さらに睡眠不足や運動不足が複合的な原因・誘引となり、ニキビの治りを遅くします。
ストレスを受けると自律神経が乱れたり、体内の活性酸素が増えるなどの影響で大人ニキビを出来やすくしたりしますが、他によくあるケースが、ストレスを受けると知らずしらずのうちにニキビを触ってしまうことが多くなることが考えられます。
特にフェイスラインのアゴや口周り、こめかみのあたりは、ストレスを受けると心理的に触ってしまう場所であったりしますので、案外気が付かないだけで、結構触ってしまっているのですよ。

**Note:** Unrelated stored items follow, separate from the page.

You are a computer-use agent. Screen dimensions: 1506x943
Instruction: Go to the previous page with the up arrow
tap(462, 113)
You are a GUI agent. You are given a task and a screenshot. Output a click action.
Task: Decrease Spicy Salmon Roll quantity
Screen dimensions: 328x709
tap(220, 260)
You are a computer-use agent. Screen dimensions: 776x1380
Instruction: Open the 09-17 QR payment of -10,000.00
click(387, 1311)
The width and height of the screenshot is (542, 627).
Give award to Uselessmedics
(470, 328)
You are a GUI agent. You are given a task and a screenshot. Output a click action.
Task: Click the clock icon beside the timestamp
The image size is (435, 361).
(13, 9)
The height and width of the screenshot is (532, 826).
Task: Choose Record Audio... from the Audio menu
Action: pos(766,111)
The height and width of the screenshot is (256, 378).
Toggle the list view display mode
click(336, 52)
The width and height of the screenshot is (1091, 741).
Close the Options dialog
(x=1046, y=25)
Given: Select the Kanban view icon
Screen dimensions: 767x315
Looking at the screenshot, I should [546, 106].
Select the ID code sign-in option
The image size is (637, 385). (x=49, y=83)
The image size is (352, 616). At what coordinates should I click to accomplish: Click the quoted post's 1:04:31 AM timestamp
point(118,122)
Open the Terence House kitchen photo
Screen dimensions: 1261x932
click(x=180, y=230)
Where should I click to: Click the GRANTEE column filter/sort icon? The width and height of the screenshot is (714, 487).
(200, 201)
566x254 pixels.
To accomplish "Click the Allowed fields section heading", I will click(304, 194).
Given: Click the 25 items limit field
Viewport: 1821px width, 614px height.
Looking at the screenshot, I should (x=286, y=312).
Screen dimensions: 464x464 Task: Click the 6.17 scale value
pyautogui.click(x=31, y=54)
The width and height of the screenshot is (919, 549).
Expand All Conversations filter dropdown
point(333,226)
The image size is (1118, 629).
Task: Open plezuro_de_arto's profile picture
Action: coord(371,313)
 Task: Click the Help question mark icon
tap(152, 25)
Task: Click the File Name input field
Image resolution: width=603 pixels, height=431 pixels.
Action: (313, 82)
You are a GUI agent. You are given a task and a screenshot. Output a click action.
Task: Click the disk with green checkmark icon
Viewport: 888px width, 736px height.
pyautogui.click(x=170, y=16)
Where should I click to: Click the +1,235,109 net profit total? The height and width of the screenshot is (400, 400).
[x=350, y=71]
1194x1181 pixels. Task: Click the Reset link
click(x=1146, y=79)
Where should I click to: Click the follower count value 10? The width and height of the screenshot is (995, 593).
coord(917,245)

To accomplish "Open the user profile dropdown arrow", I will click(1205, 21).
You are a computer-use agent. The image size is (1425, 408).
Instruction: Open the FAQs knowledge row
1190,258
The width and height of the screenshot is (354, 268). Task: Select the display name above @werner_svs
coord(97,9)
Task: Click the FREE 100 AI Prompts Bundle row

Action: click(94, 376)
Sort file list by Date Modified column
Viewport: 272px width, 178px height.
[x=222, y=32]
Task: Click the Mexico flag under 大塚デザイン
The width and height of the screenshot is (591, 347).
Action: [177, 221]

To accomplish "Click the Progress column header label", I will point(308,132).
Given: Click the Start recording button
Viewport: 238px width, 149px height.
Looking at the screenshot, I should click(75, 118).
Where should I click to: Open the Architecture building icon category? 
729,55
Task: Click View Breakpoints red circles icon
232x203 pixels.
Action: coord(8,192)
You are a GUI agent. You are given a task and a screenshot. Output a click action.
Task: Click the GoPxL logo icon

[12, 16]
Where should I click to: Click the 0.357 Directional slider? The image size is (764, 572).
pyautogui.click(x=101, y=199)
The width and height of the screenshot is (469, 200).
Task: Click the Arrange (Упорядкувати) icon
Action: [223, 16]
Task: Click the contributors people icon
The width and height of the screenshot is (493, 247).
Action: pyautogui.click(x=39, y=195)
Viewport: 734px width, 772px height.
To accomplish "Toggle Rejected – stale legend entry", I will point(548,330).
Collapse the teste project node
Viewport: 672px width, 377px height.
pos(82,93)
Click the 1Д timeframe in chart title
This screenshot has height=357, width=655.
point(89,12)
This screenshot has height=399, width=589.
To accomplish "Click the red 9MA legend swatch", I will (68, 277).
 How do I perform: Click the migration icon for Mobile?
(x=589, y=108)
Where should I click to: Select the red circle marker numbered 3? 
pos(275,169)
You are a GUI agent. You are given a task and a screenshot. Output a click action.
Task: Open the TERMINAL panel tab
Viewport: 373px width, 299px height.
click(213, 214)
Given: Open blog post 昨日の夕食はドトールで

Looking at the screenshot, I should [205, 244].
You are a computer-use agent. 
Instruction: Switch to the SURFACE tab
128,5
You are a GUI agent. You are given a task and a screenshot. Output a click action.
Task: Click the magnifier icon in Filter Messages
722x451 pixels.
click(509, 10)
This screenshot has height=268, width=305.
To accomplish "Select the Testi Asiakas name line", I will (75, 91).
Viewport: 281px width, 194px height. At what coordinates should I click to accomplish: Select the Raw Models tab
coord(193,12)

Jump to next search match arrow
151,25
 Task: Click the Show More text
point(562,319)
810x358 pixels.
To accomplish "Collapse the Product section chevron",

ストレスそのものを無くすことは出来ないものですから、うまく発散する方法を見つけることが大切です。
睡眠不足や運動不足、食生活などの現状の良し悪しはわかっているはずですから、できるだけ改善するようにしましょう。

皮膚科での大人ニキビの治療においても、重度の症状であれば炎症を抑えるために抗生剤の内服薬と外用薬の処方を受けることが多いと思います。
しかし、抗生剤(抗生物質)は使い続けると効かなくなるといわれていますので、抗生剤に頼らなくてもいいように、ニキビの症状が治まったら新しいニキビ「繰り返しニキビ」を出来ないようにすることが最も大切なのです。
そのための手段が「毎日のスキンケア」「生活習慣の改善」なのです。
これらをしっかりと行っていれば、繰り返しニキビが出来たとしても、軽い症状で済み、跡に残るような心配もなくなります。
特に大人ニキビが出来やすい体質の人は、ニキビ専用のスキンケアで、根気強くしっかりと続けることが大切です。